===== Dati forniti

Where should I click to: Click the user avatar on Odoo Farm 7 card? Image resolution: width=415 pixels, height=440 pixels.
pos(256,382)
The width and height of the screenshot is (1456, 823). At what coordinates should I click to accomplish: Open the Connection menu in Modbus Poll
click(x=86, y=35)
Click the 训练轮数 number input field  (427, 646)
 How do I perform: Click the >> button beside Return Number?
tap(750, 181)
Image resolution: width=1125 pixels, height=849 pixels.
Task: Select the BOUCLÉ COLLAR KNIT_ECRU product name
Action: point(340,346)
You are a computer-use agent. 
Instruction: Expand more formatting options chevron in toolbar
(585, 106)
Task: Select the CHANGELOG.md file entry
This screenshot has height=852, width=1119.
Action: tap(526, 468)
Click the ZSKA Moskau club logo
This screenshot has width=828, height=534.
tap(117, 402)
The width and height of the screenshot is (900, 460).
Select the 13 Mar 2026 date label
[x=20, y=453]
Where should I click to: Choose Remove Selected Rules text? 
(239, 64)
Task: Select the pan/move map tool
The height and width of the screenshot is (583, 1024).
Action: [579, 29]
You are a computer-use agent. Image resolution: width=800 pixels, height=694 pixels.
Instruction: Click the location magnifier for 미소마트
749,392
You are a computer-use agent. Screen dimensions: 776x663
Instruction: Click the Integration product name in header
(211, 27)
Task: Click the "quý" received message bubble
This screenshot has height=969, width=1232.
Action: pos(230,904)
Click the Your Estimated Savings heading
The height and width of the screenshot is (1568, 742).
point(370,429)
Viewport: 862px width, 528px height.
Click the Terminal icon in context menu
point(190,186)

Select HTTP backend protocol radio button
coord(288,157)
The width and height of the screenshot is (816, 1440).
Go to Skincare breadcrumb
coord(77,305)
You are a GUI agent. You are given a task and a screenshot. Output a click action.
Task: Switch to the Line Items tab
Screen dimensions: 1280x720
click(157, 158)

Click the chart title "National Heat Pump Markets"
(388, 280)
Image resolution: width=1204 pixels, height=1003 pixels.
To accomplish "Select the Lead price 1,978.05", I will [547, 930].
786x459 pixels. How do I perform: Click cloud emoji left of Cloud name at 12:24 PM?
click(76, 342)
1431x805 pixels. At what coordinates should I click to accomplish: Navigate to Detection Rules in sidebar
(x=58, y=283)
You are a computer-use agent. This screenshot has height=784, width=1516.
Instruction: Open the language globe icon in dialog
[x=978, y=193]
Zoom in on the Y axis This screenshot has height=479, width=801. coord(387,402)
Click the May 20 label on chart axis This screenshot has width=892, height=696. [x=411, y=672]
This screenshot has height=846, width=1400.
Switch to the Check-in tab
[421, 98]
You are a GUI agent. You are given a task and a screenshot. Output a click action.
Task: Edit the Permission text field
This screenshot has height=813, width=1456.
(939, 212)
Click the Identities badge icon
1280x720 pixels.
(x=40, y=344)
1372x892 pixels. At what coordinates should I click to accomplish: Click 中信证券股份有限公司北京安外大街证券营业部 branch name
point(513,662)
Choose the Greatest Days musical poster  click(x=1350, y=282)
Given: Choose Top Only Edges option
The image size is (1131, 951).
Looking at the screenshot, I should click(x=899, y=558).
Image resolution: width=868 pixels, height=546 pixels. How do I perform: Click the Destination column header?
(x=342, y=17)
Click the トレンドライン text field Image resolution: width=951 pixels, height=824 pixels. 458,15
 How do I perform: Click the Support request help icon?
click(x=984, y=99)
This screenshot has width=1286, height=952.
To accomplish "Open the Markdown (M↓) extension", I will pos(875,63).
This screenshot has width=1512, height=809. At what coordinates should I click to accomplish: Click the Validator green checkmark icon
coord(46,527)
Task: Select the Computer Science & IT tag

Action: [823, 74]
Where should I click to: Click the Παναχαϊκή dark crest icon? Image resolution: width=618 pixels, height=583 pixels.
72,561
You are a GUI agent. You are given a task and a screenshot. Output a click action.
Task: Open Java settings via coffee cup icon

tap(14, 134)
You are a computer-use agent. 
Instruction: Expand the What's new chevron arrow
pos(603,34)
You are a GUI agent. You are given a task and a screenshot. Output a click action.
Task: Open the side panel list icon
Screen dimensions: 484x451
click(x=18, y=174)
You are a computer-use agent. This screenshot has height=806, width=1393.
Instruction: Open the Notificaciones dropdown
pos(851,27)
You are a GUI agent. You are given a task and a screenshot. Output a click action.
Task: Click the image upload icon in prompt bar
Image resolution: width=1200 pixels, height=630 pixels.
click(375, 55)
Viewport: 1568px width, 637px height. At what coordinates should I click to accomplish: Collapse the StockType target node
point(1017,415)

==========

■ Obiettivo:
Per favore, riscrivi tutte le righe dei dati qui sopra come elenco numerato, tralasciando quelle vuote.

■ Output completo:
1. Where should I click to: Click the user avatar on Odoo Farm 7 card? Image resolution: width=415 pixels, height=440 pixels.
2. pos(256,382)
3. The width and height of the screenshot is (1456, 823). At what coordinates should I click to accomplish: Open the Connection menu in Modbus Poll
4. click(x=86, y=35)
5. Click the 训练轮数 number input field  (427, 646)
6.  How do I perform: Click the >> button beside Return Number?
7. tap(750, 181)
8. Image resolution: width=1125 pixels, height=849 pixels.
9. Task: Select the BOUCLÉ COLLAR KNIT_ECRU product name
10. Action: point(340,346)
11. You are a computer-use agent. 
12. Instruction: Expand more formatting options chevron in toolbar
13. (585, 106)
14. Task: Select the CHANGELOG.md file entry
15. This screenshot has height=852, width=1119.
16. Action: tap(526, 468)
17. Click the ZSKA Moskau club logo
18. This screenshot has width=828, height=534.
19. tap(117, 402)
20. The width and height of the screenshot is (900, 460).
21. Select the 13 Mar 2026 date label
22. [x=20, y=453]
23. Where should I click to: Choose Remove Selected Rules text? 
24. (239, 64)
25. Task: Select the pan/move map tool
26. The height and width of the screenshot is (583, 1024).
27. Action: [579, 29]
28. You are a computer-use agent. Image resolution: width=800 pixels, height=694 pixels.
29. Instruction: Click the location magnifier for 미소마트
30. 749,392
31. You are a computer-use agent. Screen dimensions: 776x663
32. Instruction: Click the Integration product name in header
33. (211, 27)
34. Task: Click the "quý" received message bubble
35. This screenshot has height=969, width=1232.
36. Action: pos(230,904)
37. Click the Your Estimated Savings heading
38. The height and width of the screenshot is (1568, 742).
39. point(370,429)
40. Viewport: 862px width, 528px height.
41. Click the Terminal icon in context menu
42. point(190,186)
43. Select HTTP backend protocol radio button
44. coord(288,157)
45. The width and height of the screenshot is (816, 1440).
46. Go to Skincare breadcrumb
47. coord(77,305)
48. You are a GUI agent. You are given a task and a screenshot. Output a click action.
49. Task: Switch to the Line Items tab
50. Screen dimensions: 1280x720
51. click(157, 158)
52. Click the chart title "National Heat Pump Markets"
53. (388, 280)
54. Image resolution: width=1204 pixels, height=1003 pixels.
55. To accomplish "Select the Lead price 1,978.05", I will [547, 930].
56. 786x459 pixels. How do I perform: Click cloud emoji left of Cloud name at 12:24 PM?
57. click(76, 342)
58. 1431x805 pixels. At what coordinates should I click to accomplish: Navigate to Detection Rules in sidebar
59. (x=58, y=283)
60. You are a computer-use agent. This screenshot has height=784, width=1516.
61. Instruction: Open the language globe icon in dialog
62. [x=978, y=193]
63. Zoom in on the Y axis This screenshot has height=479, width=801. coord(387,402)
64. Click the May 20 label on chart axis This screenshot has width=892, height=696. [x=411, y=672]
65. This screenshot has height=846, width=1400.
66. Switch to the Check-in tab
67. [421, 98]
68. You are a GUI agent. You are given a task and a screenshot. Output a click action.
69. Task: Edit the Permission text field
70. This screenshot has height=813, width=1456.
71. (939, 212)
72. Click the Identities badge icon
73. 1280x720 pixels.
74. (x=40, y=344)
75. 1372x892 pixels. At what coordinates should I click to accomplish: Click 中信证券股份有限公司北京安外大街证券营业部 branch name
76. point(513,662)
77. Choose the Greatest Days musical poster  click(x=1350, y=282)
78. Given: Choose Top Only Edges option
79. The image size is (1131, 951).
80. Looking at the screenshot, I should click(x=899, y=558).
81. Image resolution: width=868 pixels, height=546 pixels. How do I perform: Click the Destination column header?
82. (x=342, y=17)
83. Click the トレンドライン text field Image resolution: width=951 pixels, height=824 pixels. 458,15
84.  How do I perform: Click the Support request help icon?
85. click(x=984, y=99)
86. This screenshot has width=1286, height=952.
87. To accomplish "Open the Markdown (M↓) extension", I will pos(875,63).
88. This screenshot has width=1512, height=809. At what coordinates should I click to accomplish: Click the Validator green checkmark icon
89. coord(46,527)
90. Task: Select the Computer Science & IT tag
91. Action: [823, 74]
92. Where should I click to: Click the Παναχαϊκή dark crest icon? Image resolution: width=618 pixels, height=583 pixels.
93. 72,561
94. You are a GUI agent. You are given a task and a screenshot. Output a click action.
95. Task: Open Java settings via coffee cup icon
96. tap(14, 134)
97. You are a computer-use agent. 
98. Instruction: Expand the What's new chevron arrow
99. pos(603,34)
100. You are a GUI agent. You are given a task and a screenshot. Output a click action.
101. Task: Open the side panel list icon
102. Screen dimensions: 484x451
103. click(x=18, y=174)
104. You are a computer-use agent. This screenshot has height=806, width=1393.
105. Instruction: Open the Notificaciones dropdown
106. pos(851,27)
107. You are a GUI agent. You are given a task and a screenshot. Output a click action.
108. Task: Click the image upload icon in prompt bar
109. Image resolution: width=1200 pixels, height=630 pixels.
110. click(375, 55)
111. Viewport: 1568px width, 637px height. At what coordinates should I click to accomplish: Collapse the StockType target node
112. point(1017,415)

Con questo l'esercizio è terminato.